Ketik ulang bagian artikel tentang kejuaraan renang KRAPSI di bawah ini, dari "Pak Jokowi, Lindungi" sampai "renang se Indonesia.", termasuk kedua batas itu.

Teks yang Diberikan →
================================

Pak Jokowi, Lindungi Anak-anak Ini....
BANDUNG, Kompas.com - Para atlet renang muda Jakarta bukan hanya mengalami beban kota besar, namun juga kurang mendapat perlindungan.
Akhir Desember selalu menjadi puncak kompetisi renang Indoensia dengan digelarnya Kejuaraan Renang Antarperkumpulan se Indonesia (KRAPSI). Ajang ini mempertemukan atlet-atlet renang terbaik perkumpulan renang se Indonesia.
Tahun ini, KRAPSI diadakan di Kolam Renang Universitas Pendidikan Indonesia (UPI), Bandung 27-30 Desember 2012. Bagi PRSI Jawa Barat, ajang ini sekaligus juga menjadi uji coba karena mereka akan menjadi tuan rumah Pekan Olah Raga Nasional (PON) 2016 mendatang.
Tidak tanggung-tanggung, panitia pelaksana menjanjikan mesin pemanas kolam untuk mencapai suhu air sesuai standar Federasi Renang Internasional yaitu 25 derajat celcius. Panitia juga menjanjikan akan menggunakan alat penghitung elektronik untuk menghindarkan kontroversi selisih waktu.
Ajang KRAPSI memang ajang penting buat penentuan peringkat atlet renang, baik secara nasional mau pun provinsi. Baik buruknya hasil di KRAPSI dapat menentukan seorang perenang terpental dari persaingan.
Hal serupa dirasakan pula para perenang asal provinsi DKI Jakarta. Usai PON XVIII/Riau, September lalu, atlet renang DKI "dicekam" dengan isu masuknya atlet-atlet renang asal provinsi luar. Mereka mengincar posisi masuk dalam pelatda DKI dan berkesempatan membela provinsi tersebut di ajang-ajang kompetisi nasional.

================================

Materi Tersedia →
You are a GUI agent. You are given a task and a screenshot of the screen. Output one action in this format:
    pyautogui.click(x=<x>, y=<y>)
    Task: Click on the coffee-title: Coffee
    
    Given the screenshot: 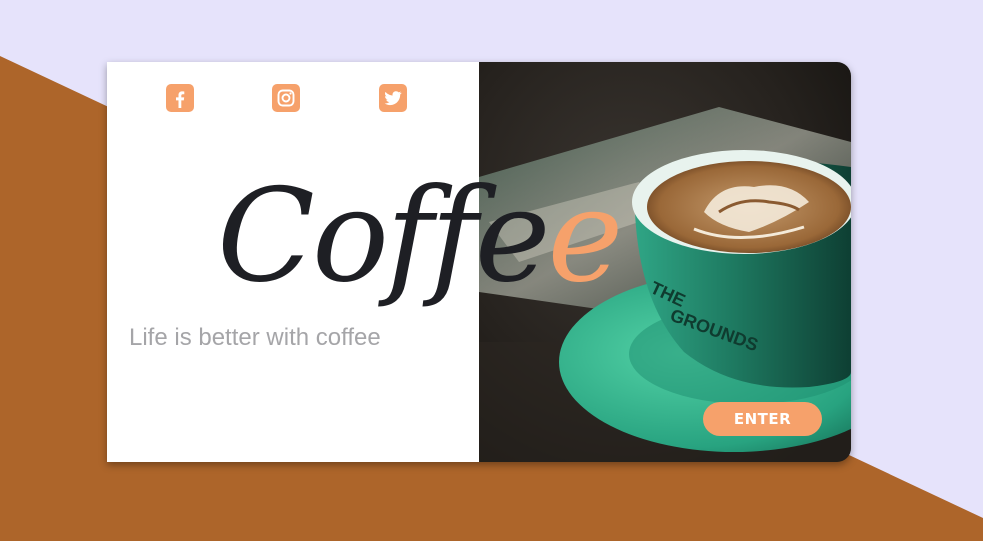 What is the action you would take?
    pyautogui.click(x=420, y=237)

================================

Hasil Latihan →
Pak Jokowi, Lindungi Anak-anak Ini....
BANDUNG, Kompas.com - Para atlet renang muda Jakarta bukan hanya mengalami beban kota besar, namun juga kurang mendapat perlindungan.
Akhir Desember selalu menjadi puncak kompetisi renang Indoensia dengan digelarnya Kejuaraan Renang Antarperkumpulan se Indonesia (KRAPSI). Ajang ini mempertemukan atlet-atlet renang terbaik perkumpulan renang se Indonesia.